Elekta and Sinopharm collaborate to improve access and quality of cancer care in China (Company website)

Swedish radiation therapy equipment maker Elekta has signed a joint venture with China National Pharmaceutical Group (Sinopharm), to increase the adoption of radiation therapy in so-called lower-tier cities, where around 70 percent of the population resides.

Sinopharm covers all aspects of healthcare, not only pharmaceuticals, including R&D, manufacturing, logistics and distribution, and healthcare delivery. Through the joint venture agreement, Elekta will improve access to over 1,000 medical institutions in small cities within Sinopharm Group’s service network.

 

China’s NMPA approves Shengdi’s adebrelimab for extensive SCLC (BioWorld)

China’s National Medical Products Administration (NMPA) has approved Shanghai Shengdi’s adebrelimab (SHR-1316) for first-line treatment of extensive-stage small-cell lung cancer (ES-SCLC) in combination with chemotherapy. The approval in mainland China makes adebrelimab the third domestic PD-L1 monoclonal antibody to make it to the domestic market.

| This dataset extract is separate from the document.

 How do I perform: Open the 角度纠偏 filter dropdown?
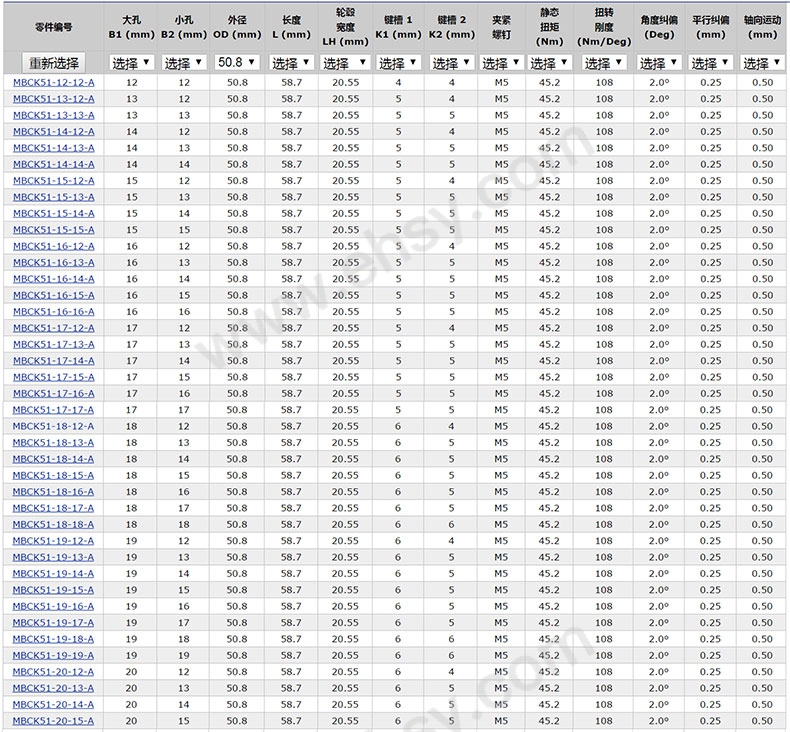tap(659, 63)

Shanghai Shengdi is a subsidiary of Jiangsu Hengrui Medicine Co. Ltd.

 

Biocytogen signs RMB 596 M cancer immunotherapy deal with Chipscreen Biosciences in China (BioSpectrum Asia Edition)

Beijing-based Biocytogen Pharmaceuticals has announced that its wholly owned subsidiary, Eucure Biopharma has reached an exclusive licensing agreement with Chipscreen NewWay Biosciences, a holding subsidiary of Shenzhen Chipscreen Biosciences for the clinical development and commercialisation of bispecific antibody YH008 in Greater China (including Mainland China, Hong Kong, Macau and Taiwan).

 

China’s Biocytogen partners with Janssen for discovery of new antibody-based drugs (BioSpectrum Asia Edition)

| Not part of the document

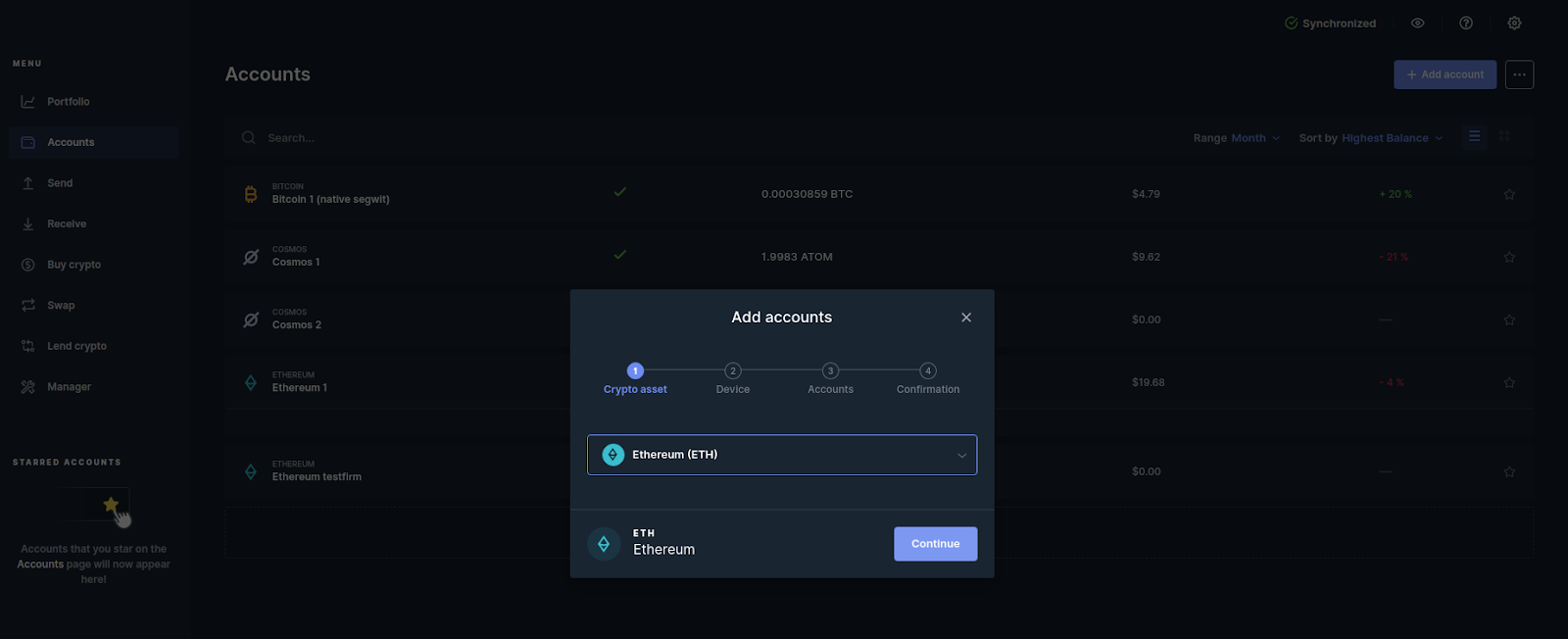Close the Add accounts dialog
The image size is (1568, 639).
(x=966, y=318)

Biocytogen Pharmaceuticals has signed a non-exclusive license agreement with Janssen Biotech, Inc., one of the Janssen Pharmaceutical Companies of Johnson & Johnson. Under the agreement, Biocytogen grants Janssen and its affiliates a non-exclusive worldwide license to use Biocytogen’s proprietary RenLite platform and underlying intellectual property to discover, research, develop, manufacture and commercialise fully human antibody therapeutics with a common light chain and other biological therapeutics for an unlimited number of drug targets and indications.

 

China’s first personalised neoantigen-targeted cancer vaccine gets clinical trial approval (BioSpectrum Asia Edition)

Likang Life Sciences has received the Chinese National Medical Products Administration (NMPA) approval for the clinical trial of its personalised neoantigen-targeted vaccine for advanced solid tumors, LK101 Injection. This is the first personalised neoantigen vaccine & mRNA editing product approved by the NMPA to enter the clinical stage.

 

FDA approves the CSF-1R inhibitor Pimicotinib from Abbisko Therapeutics to enter Global Multi-center Phase III Clinical Trial (PR Newswire)

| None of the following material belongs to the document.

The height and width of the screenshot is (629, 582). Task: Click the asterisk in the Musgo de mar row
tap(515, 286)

Shanghai-based Abbisko Therapeutics announced that the FDA had approved its CSF-1R inhibitor pimicotinib(ABSK021for a randomized, double-blind, placebo-controlled, multicenter Phase III clinical study in patients with giant cell tumor of the tendon sheath. This is another important milestone after pimicotinib was approved for breakthrough therapy designation in China and the US.

 

In push to expand its CAR-T therapies to US, China biotech Oricell raises additional USD 45M (Endpoints)

Shanghai biotech Oricell has raised an additional USD 45 million for its preclinical and early-stage cancer cell therapies. Following a showing at ASCO last year with a GPRC5D-directed CAR-T therapy for multiple myeloma, Oricell raised a USD120 million Series B in July. The latest raise is an extension of that round, and was led by RTW Investments and Qatar Investment Authority, followed by existing investors Qiming Venture Partners and C&D Emerging Industry Equity Investment.

 

F-star’s sale to Chinese buyer cleared by CFIUS following months of holdup (Endpoints)

After taking several months to review F-star’s proposed sale to a Chinese company, the US government’s Committee on Foreign Investment in the United States (CFIUS) has finally given its blessing for the deal. The clearance comes almost nine months after invoX Pharma, a subsidiary of China’s Sino Biopharm, first struck a deal to buy out F-star for USD 161 million.

 

Adding to Claudin18.2 portfolio, AstraZeneca pays USD 63M for antibody-drug conjugate out of China (Endpoints)

AstraZeneca is sliding another candidate that targets Claudin18.2 into its pipeline — and this time it is  going for one that is already in the clinic. The pharma giant is grabbing CMG901, an antibody-drug conjugate, from China’s KYM Biosciences. In its announcement, AstraZeneca spotlighted Claudin18.2 as a promising target in gastric cancer.